Developing and deploying the system will cost
Sutter about $18 million, about $500,000 per facility,
and is part of a larger $50 million technology initiative
through 2006 that includes an electronic intensive-care
unit. The investment is a sign of how health-care companies
are getting more comfortable investing in technology.

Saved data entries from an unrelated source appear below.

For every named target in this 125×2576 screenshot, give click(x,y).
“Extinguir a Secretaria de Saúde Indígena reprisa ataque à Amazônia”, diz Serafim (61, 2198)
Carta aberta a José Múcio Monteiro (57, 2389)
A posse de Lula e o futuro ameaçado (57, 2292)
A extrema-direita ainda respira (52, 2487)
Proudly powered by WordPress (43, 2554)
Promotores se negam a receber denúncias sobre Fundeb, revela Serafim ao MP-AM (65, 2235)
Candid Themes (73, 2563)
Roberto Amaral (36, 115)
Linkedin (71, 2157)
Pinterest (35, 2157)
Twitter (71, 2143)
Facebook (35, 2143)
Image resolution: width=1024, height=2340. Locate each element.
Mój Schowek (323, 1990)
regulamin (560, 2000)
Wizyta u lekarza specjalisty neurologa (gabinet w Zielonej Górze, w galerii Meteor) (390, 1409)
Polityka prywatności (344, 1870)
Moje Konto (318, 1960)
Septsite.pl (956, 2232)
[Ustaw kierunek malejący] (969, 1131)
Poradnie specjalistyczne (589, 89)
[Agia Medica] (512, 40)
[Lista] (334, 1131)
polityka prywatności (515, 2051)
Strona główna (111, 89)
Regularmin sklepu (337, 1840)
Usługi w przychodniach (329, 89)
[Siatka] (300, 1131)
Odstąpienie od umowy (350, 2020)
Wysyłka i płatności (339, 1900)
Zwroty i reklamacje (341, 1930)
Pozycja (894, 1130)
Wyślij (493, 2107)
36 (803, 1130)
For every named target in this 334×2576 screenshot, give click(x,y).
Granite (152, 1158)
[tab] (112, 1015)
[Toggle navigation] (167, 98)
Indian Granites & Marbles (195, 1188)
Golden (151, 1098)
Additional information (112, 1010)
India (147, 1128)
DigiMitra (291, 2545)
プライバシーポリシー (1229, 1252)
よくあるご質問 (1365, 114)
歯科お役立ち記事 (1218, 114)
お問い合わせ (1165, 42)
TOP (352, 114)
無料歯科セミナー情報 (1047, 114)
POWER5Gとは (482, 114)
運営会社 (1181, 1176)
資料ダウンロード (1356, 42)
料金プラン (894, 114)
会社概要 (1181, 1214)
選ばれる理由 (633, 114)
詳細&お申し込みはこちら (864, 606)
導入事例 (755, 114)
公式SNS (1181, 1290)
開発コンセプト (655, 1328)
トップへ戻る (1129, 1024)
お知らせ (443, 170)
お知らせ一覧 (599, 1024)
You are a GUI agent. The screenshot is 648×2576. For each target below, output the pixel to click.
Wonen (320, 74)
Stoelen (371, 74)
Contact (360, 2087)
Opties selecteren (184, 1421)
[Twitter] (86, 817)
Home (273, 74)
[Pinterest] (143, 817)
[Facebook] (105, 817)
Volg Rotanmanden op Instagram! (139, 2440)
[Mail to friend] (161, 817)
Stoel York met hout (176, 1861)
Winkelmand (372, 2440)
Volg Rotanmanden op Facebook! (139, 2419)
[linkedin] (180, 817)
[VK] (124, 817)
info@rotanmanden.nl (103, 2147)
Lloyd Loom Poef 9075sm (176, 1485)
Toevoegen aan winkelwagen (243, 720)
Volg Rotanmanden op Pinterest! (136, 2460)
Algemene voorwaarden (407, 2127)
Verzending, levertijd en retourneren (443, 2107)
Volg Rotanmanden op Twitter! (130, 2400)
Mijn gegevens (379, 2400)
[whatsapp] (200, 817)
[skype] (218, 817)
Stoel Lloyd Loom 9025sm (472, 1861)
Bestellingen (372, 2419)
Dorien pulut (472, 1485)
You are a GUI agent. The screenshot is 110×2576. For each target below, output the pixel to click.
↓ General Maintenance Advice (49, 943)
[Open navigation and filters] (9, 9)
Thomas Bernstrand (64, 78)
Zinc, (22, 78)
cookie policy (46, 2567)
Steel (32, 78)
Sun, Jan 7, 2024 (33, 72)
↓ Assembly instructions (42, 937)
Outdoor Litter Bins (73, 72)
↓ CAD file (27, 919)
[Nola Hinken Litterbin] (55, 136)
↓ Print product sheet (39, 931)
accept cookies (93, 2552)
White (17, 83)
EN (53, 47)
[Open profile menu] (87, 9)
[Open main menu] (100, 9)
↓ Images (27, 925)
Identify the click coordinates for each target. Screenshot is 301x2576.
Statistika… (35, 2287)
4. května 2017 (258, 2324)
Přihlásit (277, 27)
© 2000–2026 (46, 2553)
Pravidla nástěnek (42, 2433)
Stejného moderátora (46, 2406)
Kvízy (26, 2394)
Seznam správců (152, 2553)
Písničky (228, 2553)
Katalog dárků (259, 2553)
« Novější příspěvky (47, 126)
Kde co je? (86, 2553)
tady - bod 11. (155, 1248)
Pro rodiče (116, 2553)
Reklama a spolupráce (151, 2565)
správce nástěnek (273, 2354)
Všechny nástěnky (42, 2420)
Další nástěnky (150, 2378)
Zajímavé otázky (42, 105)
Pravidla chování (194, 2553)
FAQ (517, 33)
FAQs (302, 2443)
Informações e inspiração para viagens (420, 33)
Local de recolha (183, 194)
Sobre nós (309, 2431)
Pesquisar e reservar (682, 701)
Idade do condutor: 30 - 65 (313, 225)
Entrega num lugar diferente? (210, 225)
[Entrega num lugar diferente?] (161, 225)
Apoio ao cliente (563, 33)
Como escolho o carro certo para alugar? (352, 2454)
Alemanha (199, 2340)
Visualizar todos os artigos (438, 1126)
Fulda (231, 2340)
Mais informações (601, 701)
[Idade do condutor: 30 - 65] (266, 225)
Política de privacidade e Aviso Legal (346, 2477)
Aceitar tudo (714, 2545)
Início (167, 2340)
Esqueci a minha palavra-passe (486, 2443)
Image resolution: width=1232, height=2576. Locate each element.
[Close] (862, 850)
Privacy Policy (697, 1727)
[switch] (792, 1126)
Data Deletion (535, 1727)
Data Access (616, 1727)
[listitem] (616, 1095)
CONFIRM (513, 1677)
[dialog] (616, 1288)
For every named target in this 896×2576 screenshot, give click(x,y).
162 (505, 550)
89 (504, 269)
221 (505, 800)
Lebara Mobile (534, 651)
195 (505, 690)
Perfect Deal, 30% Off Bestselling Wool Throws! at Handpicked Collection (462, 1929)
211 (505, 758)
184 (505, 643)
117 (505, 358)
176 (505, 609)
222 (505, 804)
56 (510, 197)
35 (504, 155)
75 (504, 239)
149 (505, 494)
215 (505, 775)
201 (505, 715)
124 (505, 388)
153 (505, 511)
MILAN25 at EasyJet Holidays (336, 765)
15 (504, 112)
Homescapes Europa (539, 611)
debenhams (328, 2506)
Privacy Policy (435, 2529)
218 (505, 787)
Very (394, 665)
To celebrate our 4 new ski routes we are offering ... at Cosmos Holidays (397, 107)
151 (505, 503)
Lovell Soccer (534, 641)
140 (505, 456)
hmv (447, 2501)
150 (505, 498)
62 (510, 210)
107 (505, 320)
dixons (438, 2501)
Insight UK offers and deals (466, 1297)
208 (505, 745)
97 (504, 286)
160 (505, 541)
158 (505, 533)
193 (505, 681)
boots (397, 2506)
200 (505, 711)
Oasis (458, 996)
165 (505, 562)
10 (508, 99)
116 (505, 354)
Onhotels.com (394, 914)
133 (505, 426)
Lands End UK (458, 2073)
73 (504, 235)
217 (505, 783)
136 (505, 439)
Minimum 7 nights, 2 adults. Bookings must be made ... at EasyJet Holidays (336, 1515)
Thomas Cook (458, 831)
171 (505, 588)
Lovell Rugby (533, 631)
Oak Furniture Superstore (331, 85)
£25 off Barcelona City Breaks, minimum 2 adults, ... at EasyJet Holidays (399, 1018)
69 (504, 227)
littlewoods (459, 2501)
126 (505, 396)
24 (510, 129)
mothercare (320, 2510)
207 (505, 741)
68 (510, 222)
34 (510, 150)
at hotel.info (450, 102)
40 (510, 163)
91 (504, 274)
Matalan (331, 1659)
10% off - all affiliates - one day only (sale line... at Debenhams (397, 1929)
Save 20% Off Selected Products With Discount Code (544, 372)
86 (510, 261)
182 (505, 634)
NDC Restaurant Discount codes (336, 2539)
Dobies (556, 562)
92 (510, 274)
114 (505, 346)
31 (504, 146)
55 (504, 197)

"The board approved this $50 million for technology
fairly quickly," Hummel says. "In the past,
for many health-care companies, it could've taken three
to six years."
The Department of Veterans Affairs medical system
pioneered the use of bar-code drug tracking, starting
a pilot back in 1994 and rolling it out nationwide
in 1999 and 2000. The system works like this: Before
a patient gets a drug, the medicine's bar code is
scanned, as are the patient's ID bracelet and nurse's
ID badge. The information is checked against the patient's
electronic medical records to ensure that it's the
correct medicine, dose, and time, and to double-check
possible allergies or adverse drug interactions. The
system also can be used to check blood types before
transfusions and to track lab specimens.
The workload on understaffed nurses is only one reason
for such a system. The number of drugs available has
grown 500% in the past decade to more than 17,000
in North America, according to a 2002 research paper
by Dr. Michael Cohen of the Institute for Safe Medication
Practices.
Sutter's Hummel says the bar-code systems will be
vital in protecting patients from mistakes, since
about half of adverse reactions happen because someone
is given the wrong drug.
Studies of VA hospitals found more than a 75% improvement
in errors related to wrong medication, patient, or timing.
As the cost of creating such a system drops, more hospitals
will find those kind of results within their reach.